Let us consider that, on September 10, 2001, someone had contended that the U.S. president would claim the authority to detain criminals forever without trial and would officially reintroduce torture into Western civilization. Many would have thought this unfathomable. Yet this occurred in the all-too-recent past, under the George W. Bush administration. The significant support for Guantanamo Bay’s forever-prison and “enhanced interrogation techniques”—a euphemism for torture—among the Republican establishment struck countless experts as a strange regression. After it came to light that Saddam Hussein had neither weapons of mass destruction nor an alliance with Al Qaeda, wholly unraveling Bush’s rationale for invading Iraq, experts were likewise puzzled by how a large share of the public stood unfazed. At the time, the four aforementioned strands of anti-intellectualism, religious fundamentalism, market fundamentalism, and racial resentment already provided a sturdy foundation for Bush’s two terms.
Interestingly, Bush would later emerge as one of the few Republican politicians to firmly reject Trump. This might partially explain why Trump’s rise is rarely seen as a continuation or intensification of the Bush presidency’s disturbing dimensions. However, if one wishes to uncover the roots of America’s polarization, one should delve beyond Trump, Bush, or, for that matter, any particular individual. In these and other forgotten chapters of history lie troubling revelations.

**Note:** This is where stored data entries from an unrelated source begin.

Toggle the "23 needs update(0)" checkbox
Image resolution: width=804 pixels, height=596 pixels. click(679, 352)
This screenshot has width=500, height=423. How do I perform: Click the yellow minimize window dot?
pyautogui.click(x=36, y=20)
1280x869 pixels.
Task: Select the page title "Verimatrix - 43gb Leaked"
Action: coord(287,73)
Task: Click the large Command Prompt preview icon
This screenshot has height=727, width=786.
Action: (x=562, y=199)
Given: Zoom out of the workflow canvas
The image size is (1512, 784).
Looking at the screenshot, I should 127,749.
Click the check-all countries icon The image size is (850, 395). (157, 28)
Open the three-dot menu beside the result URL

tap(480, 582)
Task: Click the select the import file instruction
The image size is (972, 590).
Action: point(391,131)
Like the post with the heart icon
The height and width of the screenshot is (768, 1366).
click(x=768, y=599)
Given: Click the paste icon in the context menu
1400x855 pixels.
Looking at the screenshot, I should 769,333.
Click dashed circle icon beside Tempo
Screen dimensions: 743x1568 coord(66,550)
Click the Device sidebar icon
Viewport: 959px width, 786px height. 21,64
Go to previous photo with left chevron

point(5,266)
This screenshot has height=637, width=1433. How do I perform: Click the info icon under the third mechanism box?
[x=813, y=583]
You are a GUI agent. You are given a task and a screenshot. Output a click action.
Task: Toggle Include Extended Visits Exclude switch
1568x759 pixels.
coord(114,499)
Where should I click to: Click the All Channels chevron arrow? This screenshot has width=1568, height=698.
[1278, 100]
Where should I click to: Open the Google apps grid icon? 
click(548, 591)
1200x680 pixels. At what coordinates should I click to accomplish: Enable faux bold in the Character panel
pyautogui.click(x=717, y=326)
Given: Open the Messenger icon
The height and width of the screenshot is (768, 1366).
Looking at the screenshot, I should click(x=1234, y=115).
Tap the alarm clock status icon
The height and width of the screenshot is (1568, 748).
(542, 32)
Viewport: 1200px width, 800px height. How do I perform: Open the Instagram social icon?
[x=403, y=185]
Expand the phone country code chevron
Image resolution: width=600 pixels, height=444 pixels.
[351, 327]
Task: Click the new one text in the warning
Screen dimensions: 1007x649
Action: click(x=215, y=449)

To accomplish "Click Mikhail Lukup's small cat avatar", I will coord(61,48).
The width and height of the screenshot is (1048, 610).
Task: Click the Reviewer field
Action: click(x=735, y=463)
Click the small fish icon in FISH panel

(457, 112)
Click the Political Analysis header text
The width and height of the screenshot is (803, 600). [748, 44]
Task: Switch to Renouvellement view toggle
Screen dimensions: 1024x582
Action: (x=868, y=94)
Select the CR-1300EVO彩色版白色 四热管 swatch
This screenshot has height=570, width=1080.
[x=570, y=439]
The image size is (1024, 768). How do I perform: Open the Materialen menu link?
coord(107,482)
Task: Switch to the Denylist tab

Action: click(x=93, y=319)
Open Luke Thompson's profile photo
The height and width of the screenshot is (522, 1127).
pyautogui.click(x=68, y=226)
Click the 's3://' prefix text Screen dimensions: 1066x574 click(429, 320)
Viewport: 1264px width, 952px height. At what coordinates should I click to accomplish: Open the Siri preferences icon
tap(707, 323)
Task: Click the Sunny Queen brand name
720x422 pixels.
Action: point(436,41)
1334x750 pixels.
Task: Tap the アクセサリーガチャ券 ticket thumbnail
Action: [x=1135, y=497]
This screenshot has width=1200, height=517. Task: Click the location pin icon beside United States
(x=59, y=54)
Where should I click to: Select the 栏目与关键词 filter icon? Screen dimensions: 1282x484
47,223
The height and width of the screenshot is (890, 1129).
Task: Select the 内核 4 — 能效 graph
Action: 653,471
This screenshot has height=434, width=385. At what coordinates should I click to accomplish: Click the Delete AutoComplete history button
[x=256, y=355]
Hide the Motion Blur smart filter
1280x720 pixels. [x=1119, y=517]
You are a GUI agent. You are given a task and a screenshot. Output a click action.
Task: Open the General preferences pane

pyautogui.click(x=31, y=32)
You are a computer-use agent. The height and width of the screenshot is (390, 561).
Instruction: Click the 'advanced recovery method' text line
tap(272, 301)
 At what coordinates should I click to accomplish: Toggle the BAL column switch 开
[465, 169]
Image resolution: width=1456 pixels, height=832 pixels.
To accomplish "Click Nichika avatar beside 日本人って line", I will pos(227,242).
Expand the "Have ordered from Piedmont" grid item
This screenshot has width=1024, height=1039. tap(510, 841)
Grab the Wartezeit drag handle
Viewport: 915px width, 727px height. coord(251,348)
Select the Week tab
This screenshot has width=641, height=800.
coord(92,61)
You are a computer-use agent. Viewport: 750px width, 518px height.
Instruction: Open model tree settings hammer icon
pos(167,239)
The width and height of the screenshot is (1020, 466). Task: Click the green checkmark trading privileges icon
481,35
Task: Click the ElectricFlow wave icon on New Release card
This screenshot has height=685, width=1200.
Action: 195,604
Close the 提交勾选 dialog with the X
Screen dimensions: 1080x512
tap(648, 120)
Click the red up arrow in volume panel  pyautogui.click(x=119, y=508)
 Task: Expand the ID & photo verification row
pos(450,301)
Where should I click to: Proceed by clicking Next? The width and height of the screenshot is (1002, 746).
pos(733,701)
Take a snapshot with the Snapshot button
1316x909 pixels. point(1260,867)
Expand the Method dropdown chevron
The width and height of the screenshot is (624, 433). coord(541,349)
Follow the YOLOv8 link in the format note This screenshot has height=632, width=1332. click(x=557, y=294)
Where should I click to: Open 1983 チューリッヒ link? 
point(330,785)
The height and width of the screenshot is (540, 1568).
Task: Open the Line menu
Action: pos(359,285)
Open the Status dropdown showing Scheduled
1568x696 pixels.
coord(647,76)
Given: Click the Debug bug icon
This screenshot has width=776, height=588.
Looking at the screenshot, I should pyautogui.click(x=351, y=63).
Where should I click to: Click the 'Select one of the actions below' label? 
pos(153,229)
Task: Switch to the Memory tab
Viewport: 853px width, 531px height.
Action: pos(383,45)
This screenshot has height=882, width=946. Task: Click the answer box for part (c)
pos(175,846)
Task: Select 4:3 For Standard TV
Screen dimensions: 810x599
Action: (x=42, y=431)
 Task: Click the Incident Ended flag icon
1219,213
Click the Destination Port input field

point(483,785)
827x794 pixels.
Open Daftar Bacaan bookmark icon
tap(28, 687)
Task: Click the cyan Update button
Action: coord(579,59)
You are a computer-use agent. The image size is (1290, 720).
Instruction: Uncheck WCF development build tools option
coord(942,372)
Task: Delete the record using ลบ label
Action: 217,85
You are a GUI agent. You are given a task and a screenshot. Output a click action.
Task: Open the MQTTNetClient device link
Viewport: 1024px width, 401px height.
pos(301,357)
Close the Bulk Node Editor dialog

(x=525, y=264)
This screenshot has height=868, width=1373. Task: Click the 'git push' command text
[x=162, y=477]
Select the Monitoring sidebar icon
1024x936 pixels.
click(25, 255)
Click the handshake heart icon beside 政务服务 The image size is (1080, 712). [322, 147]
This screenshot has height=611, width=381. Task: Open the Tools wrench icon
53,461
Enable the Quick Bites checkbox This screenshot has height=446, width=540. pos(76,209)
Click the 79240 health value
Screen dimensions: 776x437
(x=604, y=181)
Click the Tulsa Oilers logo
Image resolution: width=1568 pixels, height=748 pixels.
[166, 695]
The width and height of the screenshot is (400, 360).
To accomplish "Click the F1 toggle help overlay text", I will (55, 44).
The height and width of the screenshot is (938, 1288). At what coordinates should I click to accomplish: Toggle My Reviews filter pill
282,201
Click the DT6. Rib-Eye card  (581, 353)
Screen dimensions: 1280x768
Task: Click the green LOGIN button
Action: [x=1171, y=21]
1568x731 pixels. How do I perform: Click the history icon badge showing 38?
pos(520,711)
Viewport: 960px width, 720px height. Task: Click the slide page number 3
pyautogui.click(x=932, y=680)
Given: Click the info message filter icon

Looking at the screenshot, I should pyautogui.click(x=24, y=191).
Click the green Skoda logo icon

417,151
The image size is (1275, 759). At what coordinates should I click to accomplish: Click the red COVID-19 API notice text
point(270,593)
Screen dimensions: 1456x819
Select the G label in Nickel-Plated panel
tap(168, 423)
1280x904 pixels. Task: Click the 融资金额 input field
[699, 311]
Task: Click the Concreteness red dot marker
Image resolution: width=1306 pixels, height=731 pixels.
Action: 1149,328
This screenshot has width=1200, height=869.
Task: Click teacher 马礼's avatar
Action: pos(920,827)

Naturally, the Trump presidency has unique and unprecedented features, from alt-right populism to brazen nepotism, self-dealing, narcissistic histrionics, autocratic proclivities, and beyond. They may be so striking as to eclipse the past. Joe Biden, the former vice president who now seeks to supplant Trump and begin a process of restoration, has referred to the Trump era as an aberration and has suggested that the Republican Party could return to where it stood before embracing Trumpism. The nation might soon come to grips with how this bitter polarization did not start with Trump. It may not end with him.